SIS is fortunate to have a large and accomplished faculty working at the forefront of their fields. Here’s the latest in our getting-to-know-you series with new SIS faculty.
Q: What are your areas of expertise, and why are you interested in these topics?
I'm a cultural anthropologist by training. I focus on the nexus of urban studies, immigration, and gender issues. I’m really interested in public space and placemaking. My dissertation was about immigrant entrepreneurs and how they make spaces their own.
The overarching thread that connects all of my work is that I’m interested in informality and everyday life.
Q: Where were you before coming to the School of International Service?
In May, I finished my PhD from AU’s Anthropology Department. I received my master’s from SIS, and previously, I worked in SIS’s Communications and Marketing office.
Q: Which courses are you teaching or planning to teach at SIS?
Currently, I’m teaching three undergraduate sections of SIS 205: Intercultural Communication and a one credit anthropology class titled Feminist Ethnography. Next semester, I’m teaching two undergraduate sections of SIS 205 and one graduate section of Intercultural Relations.
Q: What’s a fact about yourself that students might find surprising?

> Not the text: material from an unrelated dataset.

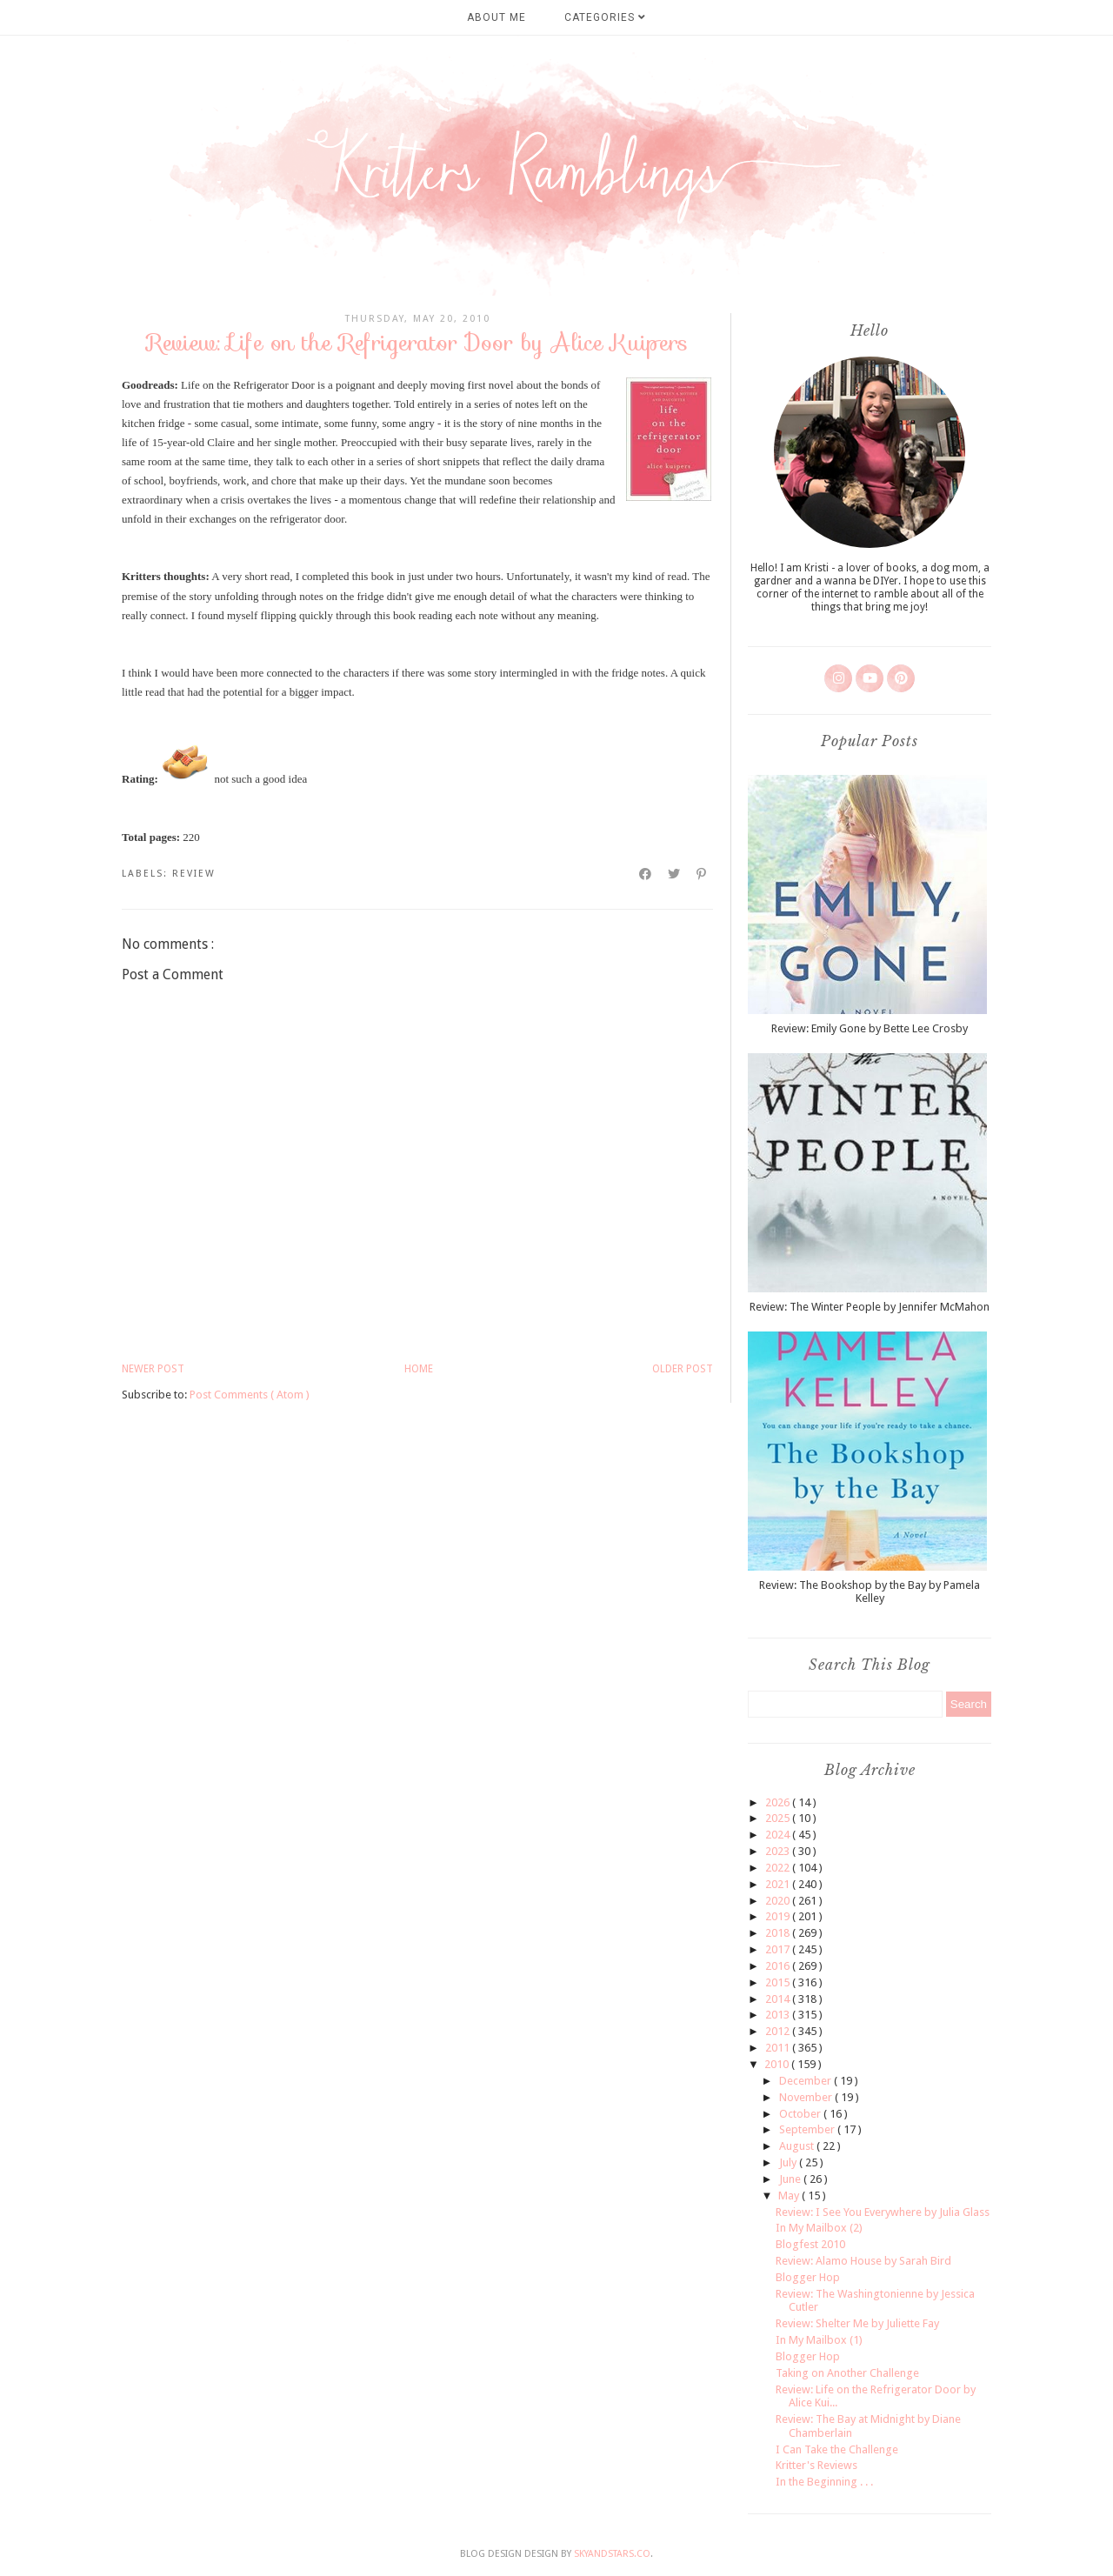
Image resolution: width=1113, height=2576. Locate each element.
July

I’m a vegan and majorly into cooking. I am also a huge pop culture nut. They might also be surprised that I have lived in DC for 28 years, making me a true local.
Q: What book(s) are you currently reading?

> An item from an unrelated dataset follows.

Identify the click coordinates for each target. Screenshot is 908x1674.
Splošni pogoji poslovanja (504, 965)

I’m reading one entitled Wordslut by Amanda Montell. It’s a feminist linguist’s take on feminist language. I’m also reading Psychiatry's Troubled Search for the Biology of Mental Illness by Anne Harrington. The third book I’m reading is When I Wear My Alligator Boots, which is a really great book by Shaylih Muehlmann. It’s about the US-Mexico drug trade, but the author specifically focuses on the supporting network of people who are caught up in this very tragic war on drugs.